You see, Eastwood’s “The Stranger” has all of the swagger and quotability of Wayne, but he is a far cry from the moralism of Wayne’s era. Morally, the Stranger is a “hero” in the most unconventional sense of the word. He’s a rapist. He’s hell-bent on vengeance. He cruelly tortures the people he’s charged with protecting. It was unlike anything that Americans had seen before and it steamrolled the last roadblock of the production codes.
Adding to the unique aura of the film is the surrealist nature of it. It’s a ghost story. The score is peppered with a seraphim, which is The Official Musical Instrument™ of ghosts. It takes place in a hazy, boiling town located on the sea. Seemingly, Lago (the town) disappears in and out of the sea throughout the movie, just as the Stranger appears out of thin air and subsequently vanishes into thin air at the film’s beginning and end. The town is given a “runt” mayor/sheriff and is then transformed into Hell… which apparently features picnics. And you have to love that the film comes completely full circle- beginning with the Stranger appearing out of nowhere, riding through a graveyard, into Lago… only to disappear at the end of the movie after riding through the same graveyard.
The Stranger isn’t just any hero. He’s an avenging angel with bloodlust, devoted to righting the wrongs perpetrated on Marshall Jim Duncan. It’s the amazing question that hangs over the film that makes the whole thing so damned fantastic. Just as the nefarious Stacey Bridges wails out as he’s dying at the hands of the Stranger, “Who are you?!?!”.
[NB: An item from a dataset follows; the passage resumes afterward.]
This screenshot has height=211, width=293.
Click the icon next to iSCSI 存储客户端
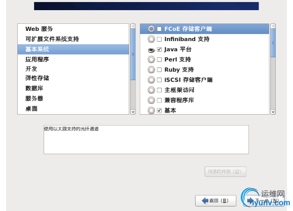point(151,80)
Three aspects really fuse the whole thing together. First, obviously, is Eastwood as the Stranger. His performance certainly wasn’t anything new. He was the exact same character he’d been in all of the Man With No Name films. But the plot and the air of uncertainty that surrounds his performance are a match made in heaven. As the unknown Stranger, his long bouts of silence build tension and curiosity. And it helps draw focus on the other characters and their past, which brings me to the second aspect. There is so much foreshadowing of the death of Marshall Jim Duncan. It always serves to move the plot forward but it’s always done subtly, building slowly to conclusion with the flashbacks showing precisely what happened to Duncan and why it happened. The third and final aspect that makes High Plains Drifter stand out is the vengeance angle. Having seen what happened to Jim Duncan, the viewer is left with no choice but to join in on the Stranger’s bloodlust. It’s a dirty, evil triumph in which the wicked are given their comeuppance by the wicked.
As I said, it’s really unlike any other Western out there. It’s firmly rooted as a Western but it takes on an extra helping of horror and moral-conflict drama. It is rather easily one of my two or three favorite Westerns ever made.